Los policías dijeron estar felices y sorprendidos por la actitud de los visitantes

Con sumo respeto por la historia: no se registraron hechos delictivos durante festejos patrimoniales

Una buena vigilancia y un patrullaje acorde, permitió que los uruguayos pasen un fin de semana a toda fiesta paseando y asombrándose con el rico patrimonio.

El casco antiguo de la ciudad fue sin dudas el punto clave de los visitantes y hasta allí llegaron decenas de turistas de todas partes del mundo que compartieron y disfrutaron de las dos jornadas primaverales ideales para la ocasión.

La policía turística jugó un rol preponderante en los festejos ya que cumplieron con corrección la difícil tarea de orientar a los visitantes extranjeros que temían perderse en los intrincados callejones de la Ciudad Vieja.

La seccional 1ª., encargada de la vigilancia y patrullaje de la zona en cuestión, solo albergó a dos arrebatadores que se aprovecharon del descuido de una pareja para «manotear» una cartera y salir corriendo.

Prácticamente no se recibieron denuncias y fueron muy pocos los que se arrimaron a la seccional a solicitar la presencia policial en algunas esquinas donde se encontraban menores pidiendo monedas de forma «algo amenazante».

La oficial principal Lourdes González, encargada de la seccional 1ª durante la jornada de ayer, no ocultó a LA REPUBLICA su satisfacción por el buen comportamiento de los visitantes y dijo estar conforme con la forma en que transcurrió el día domingo. «Muy poco trabajo.

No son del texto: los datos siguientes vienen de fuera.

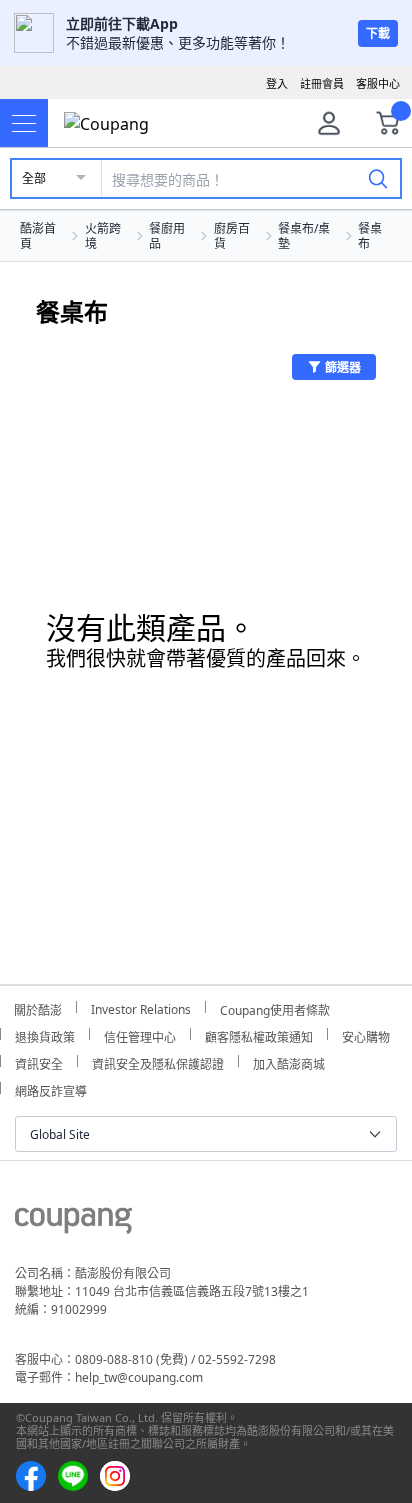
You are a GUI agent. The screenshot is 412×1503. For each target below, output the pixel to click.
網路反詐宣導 (51, 1088)
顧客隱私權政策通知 (259, 1034)
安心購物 (366, 1034)
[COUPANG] (73, 1224)
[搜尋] (378, 178)
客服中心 (378, 83)
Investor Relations (141, 1007)
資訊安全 (39, 1061)
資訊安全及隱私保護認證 (158, 1061)
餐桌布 (370, 236)
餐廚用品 (167, 236)
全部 (34, 178)
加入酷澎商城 (289, 1061)
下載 (378, 33)
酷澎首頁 (38, 236)
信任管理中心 (140, 1034)
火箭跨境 (103, 236)
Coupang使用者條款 (275, 1007)
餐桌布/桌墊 (304, 236)
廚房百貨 (232, 236)
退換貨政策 (45, 1034)
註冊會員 (322, 83)
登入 (277, 83)
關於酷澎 (38, 1007)
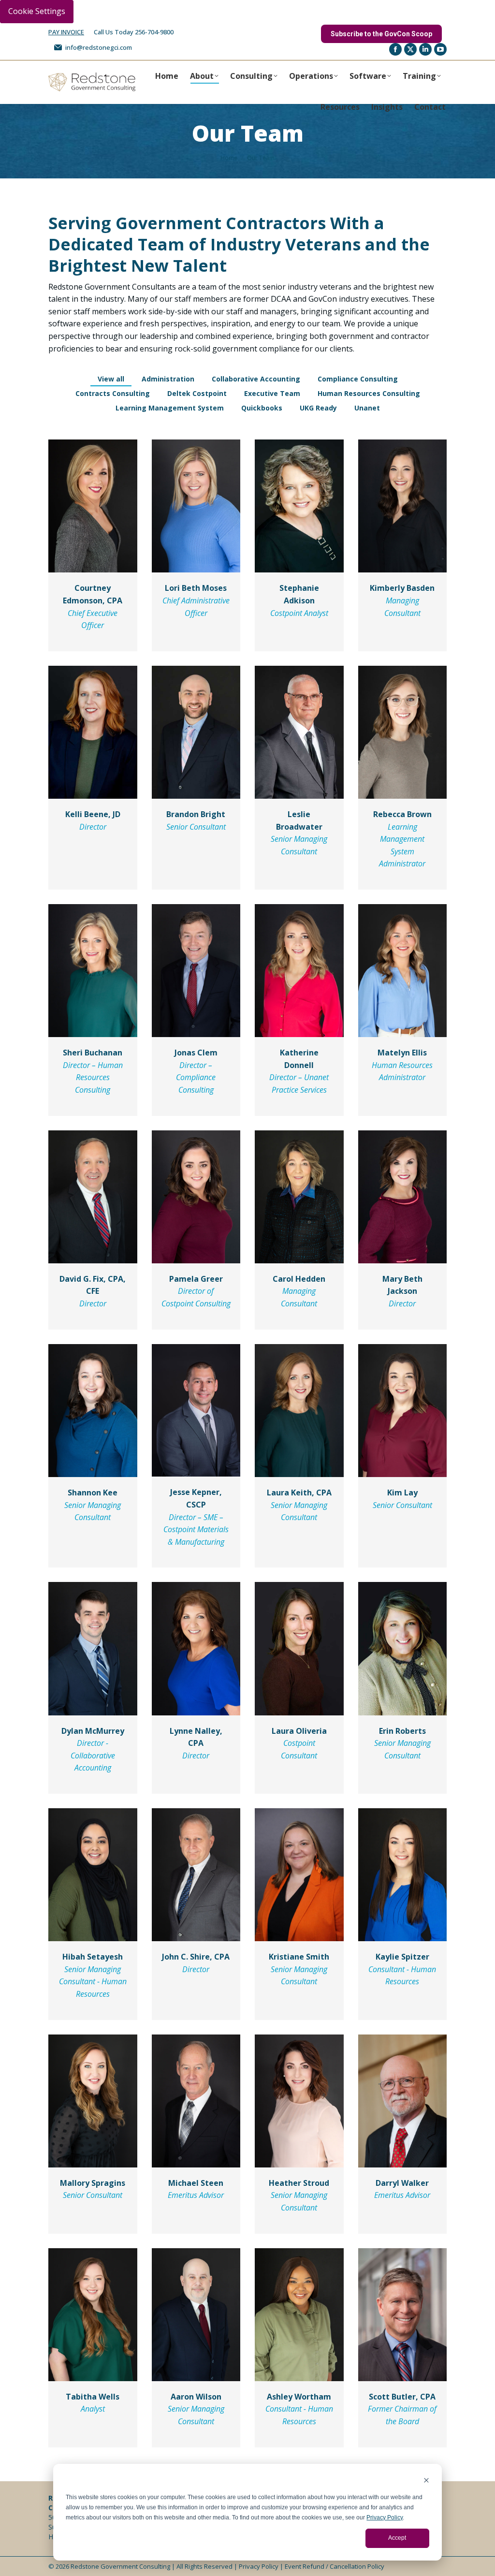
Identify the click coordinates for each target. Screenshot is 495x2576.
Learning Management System (170, 407)
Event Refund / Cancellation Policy (334, 2566)
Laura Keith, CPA (299, 1492)
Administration (168, 378)
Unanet (367, 407)
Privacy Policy (384, 2517)
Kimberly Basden (402, 588)
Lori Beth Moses (196, 588)
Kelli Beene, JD (92, 814)
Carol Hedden (299, 1278)
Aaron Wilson (196, 2396)
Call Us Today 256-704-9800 (134, 32)
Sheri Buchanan (92, 1052)
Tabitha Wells (92, 2396)
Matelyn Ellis (402, 1052)
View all (111, 378)
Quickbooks (261, 407)
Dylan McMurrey (92, 1731)
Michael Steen (195, 2183)
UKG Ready (318, 407)
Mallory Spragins (92, 2183)
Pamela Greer (196, 1278)
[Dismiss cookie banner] (426, 2481)
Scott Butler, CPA (402, 2396)
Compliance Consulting (358, 378)
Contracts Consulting (112, 393)
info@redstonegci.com (98, 47)
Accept (397, 2537)
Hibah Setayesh (92, 1956)
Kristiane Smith (299, 1956)
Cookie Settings (36, 11)
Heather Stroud (299, 2183)
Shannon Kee (92, 1492)
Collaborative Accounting (256, 378)
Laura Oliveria (299, 1731)
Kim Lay (402, 1492)
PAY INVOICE (66, 32)
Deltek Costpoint (197, 393)
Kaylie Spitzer (402, 1956)
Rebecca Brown (402, 814)
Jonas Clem (196, 1052)
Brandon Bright (195, 814)
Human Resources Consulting (369, 393)
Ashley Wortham (299, 2396)
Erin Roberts (402, 1731)
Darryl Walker (402, 2183)
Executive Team (272, 393)
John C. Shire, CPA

Todos se comportaron muy bien. Se puede decir que se vivió una fiesta en calma. Todos disfrutaron y no hubo incidentes ni grandes robos».

Si bien podían observarse algunos jóvenes algo pasados de alcohol, tampoco se registraron hechos de violencia. El Mercado del Puerto y los boliches de la Ciudad Vieja, dos clásicos del fin de semana, también se vieron colmados de turistas que dijeron estar asombrados por la buena predisposición policial. «Nos perdimos y un policía de blanco nos condujo por el camino (sic)», contó un rubio visitante que se aprontaba para entrar a la iglesia Matriz. Una pareja que llegó desde Argentina, también narró sus experiencias durante el transcurso de los dos días festivos: «fuimos al barrio sur donde estaban tocando tambores. Ahí donde están los conventillos, y la verdad nos encantó. La seguridad fue perfecta, no sólo había muchos policías sino que hasta se sumaron a la hora del candombe. Estuvo muy bueno».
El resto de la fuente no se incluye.